この数日、会議や協議と名を変えて集まってはいるものの、やっている事と言えばまったく無為の酒宴でしかない。
主戦論派の武将達は、その事に対し強い不満を持っていた。
張邈の言葉は、その現れでもあった。
袁紹の決断次第で答えは出るのだが、袁紹はどちらの意見も聞く一方で決断を避け、今の状況を作ってしまっている。
そこを寛容と取れば大人物なのだが、この場合の主戦論派の武将達にはただの優柔不断にしか見えなかった。

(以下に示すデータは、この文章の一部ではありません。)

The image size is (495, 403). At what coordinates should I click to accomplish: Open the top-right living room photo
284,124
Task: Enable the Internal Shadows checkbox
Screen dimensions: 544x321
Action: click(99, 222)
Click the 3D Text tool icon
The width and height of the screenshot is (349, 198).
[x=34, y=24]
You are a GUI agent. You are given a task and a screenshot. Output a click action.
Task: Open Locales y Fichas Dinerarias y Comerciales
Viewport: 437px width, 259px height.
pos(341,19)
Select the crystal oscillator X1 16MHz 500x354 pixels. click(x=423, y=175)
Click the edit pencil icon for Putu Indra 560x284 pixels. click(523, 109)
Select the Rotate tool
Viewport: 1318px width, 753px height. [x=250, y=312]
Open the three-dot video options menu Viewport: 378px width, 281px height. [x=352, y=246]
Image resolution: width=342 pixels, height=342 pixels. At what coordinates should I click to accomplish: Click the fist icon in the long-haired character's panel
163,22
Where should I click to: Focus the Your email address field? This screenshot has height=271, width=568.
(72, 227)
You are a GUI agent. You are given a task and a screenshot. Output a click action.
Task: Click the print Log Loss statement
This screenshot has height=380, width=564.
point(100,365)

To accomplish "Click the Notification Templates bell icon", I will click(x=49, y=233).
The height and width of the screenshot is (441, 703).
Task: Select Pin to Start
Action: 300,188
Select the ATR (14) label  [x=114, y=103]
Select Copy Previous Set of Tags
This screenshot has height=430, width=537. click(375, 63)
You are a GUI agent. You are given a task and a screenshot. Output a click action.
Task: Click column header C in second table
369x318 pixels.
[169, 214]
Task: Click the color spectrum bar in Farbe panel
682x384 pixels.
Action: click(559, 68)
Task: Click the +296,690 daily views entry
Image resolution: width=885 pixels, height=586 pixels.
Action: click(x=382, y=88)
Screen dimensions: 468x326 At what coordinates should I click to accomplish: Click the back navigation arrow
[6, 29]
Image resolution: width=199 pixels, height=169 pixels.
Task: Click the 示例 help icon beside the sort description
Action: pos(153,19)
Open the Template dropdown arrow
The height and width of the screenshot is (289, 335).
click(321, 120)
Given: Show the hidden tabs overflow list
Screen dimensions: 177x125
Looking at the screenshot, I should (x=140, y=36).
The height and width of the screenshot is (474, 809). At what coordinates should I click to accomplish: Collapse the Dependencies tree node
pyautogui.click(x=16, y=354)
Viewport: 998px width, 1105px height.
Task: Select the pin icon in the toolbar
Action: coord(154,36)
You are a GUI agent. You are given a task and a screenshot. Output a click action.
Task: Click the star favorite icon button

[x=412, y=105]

張邈は曹操との付き合いは長く、そこを通して袁紹を知っていると言う程度でしかない事もあって、袁紹ではなく曹操に向かっての発言となった。
「ふん、怪我人がよく吠える事だな」
愚弄された袁紹ではなく、袁術が鼻で笑って言う。
「何を……」
掴みかかりそうな張邈だったが、鮑信に慌てて止められる。
鮑信も怪我をしていたのだが、それでも張邈ほどではない。
また、袁術や袁紹に対する非礼などは反逆行為とみなされる恐れもあった。
「今は正に攻め時、この好機を逃しては二度と董卓は討てない! 董卓の暴虐を誅し、漢を正すのでは無かったのか!」
張邈は言うが、慎重論派の武将達は立ち上がる事は無い。
それどころか、袁術以外にも張邈を笑う者もいたくらいだ。
その態度に張邈はさらに激怒したが、余りにも血が上りすぎたらしく傷に触ったのか、呻き声を上げて弟の張超と鮑信に体を支えられたまま絶句している。
「張邈殿の物言いは乱暴なところはありましたが、これは好機なのです。開戦の際、袁隗殿を始め袁家に連なる者達の無残な遺体が届けられた時の事をお忘れですか? 袁隗殿ほどの高官でさえあのような憂き目に逢うと言うのであれば、献帝陛下といえど安全では無いと言う事も諸将にはお分かりでしょう?」
曹操は袁紹に向かって言う。
徐栄によって届けられた袁家の者の遺体は数百に上り、ただその命を奪われたのではなく、生前か死後かは判別出来なかったものの散々に弄ばれた跡が見て取れた。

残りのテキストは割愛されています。